Dana Dentata: 5 Women Who Inspire Me | Page 2 | Revolver

Dana Dentata: 5 Women Who Inspire Me

Metal-rap provocateur shouts out Wendy O. Williams, Lil' Kim and more
dana_dentata_press.jpg, Max Beck
Dana Dentata, 2019
photograph by Max Beck

With radical roots in the Socialist Party of America and the Soviet suffrage movement, International Women's Day is commemorated each year on March 8th, and the weeks around that date have become a time to reflect, celebrate and advocate. Fittingly, in the U.S., March is also Women's History Month. With this in mind, we asked a number of our favorite artists to highlight some of the women who have most inspired them. Up today, feminist metal-rap provocateur Dana Dentata, whose most recent release is November's Daddy Loves You EP, featuring the hard-hitting single "lil blood."

1. Courtney Love
I always talk about my male inspirations and even though I love Nirvana and was very inspired by them early on, I wouldn't have picked up a guitar and started a female rock band if it weren't for Courtney. It's not often you see a woman playing a guitar and she showed me it was possible. She is unapologetic, fearless, messy and says shit everyone else is too afraid to. She's embracing all the stereotypes everyone gives a woman and does it without giving a shit. I've always been very inspired by her aesthetic always being a mix of pretty and ugly, soft and hard.  

2. Wendy O. Williams
The heavy-metal priestess. Seeing Wendy chainsaw a guitar at a young age inspired me to bring more to my performances. She defied the expectations of what a frontwoman should say/do and how they should look. She could be onstage with her tits out and carry so much masculinity with it. Nothing about her is male gaze. She created a world around her and had the coolest most interesting characters in her band with the sickest album covers. I love every single Plasmatics album. She will always feel like a spirit mother to me. Rest in peace, W.O.W.

----------------

## EXERCISE REQUIREMENTS
In the Dana Dentata article, on what date is International Women's Day commemorated each year?

## EXTRACTED RECORDS

----------------

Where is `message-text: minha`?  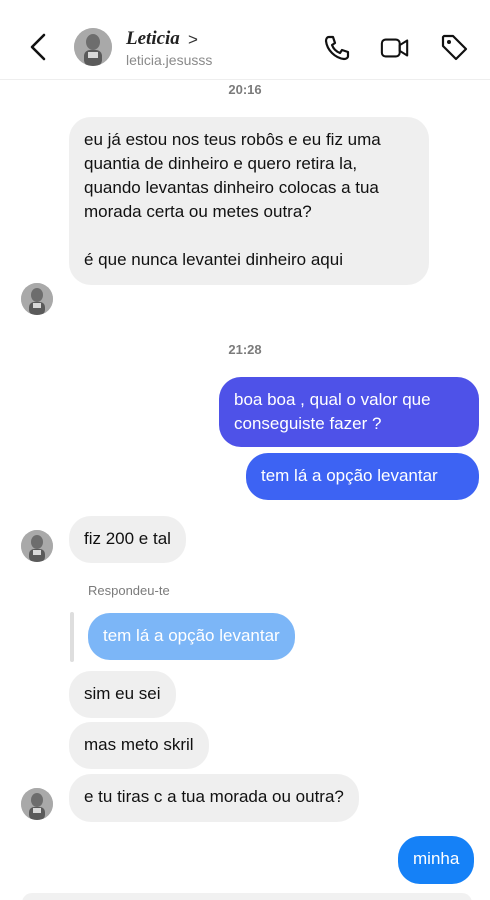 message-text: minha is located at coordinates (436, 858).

----------------

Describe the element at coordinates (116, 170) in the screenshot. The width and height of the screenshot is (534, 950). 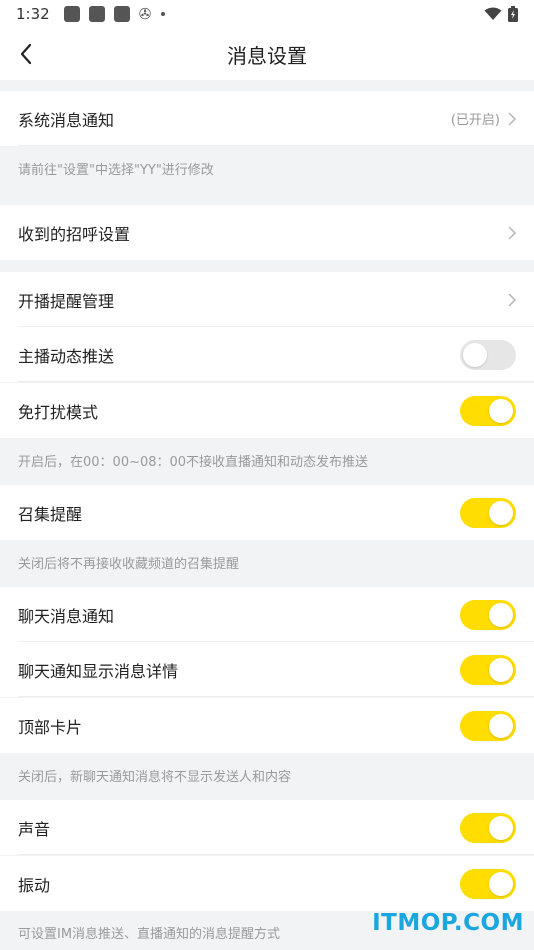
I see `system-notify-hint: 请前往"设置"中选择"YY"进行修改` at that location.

----------------

## EXERCISE RESULT
March 8th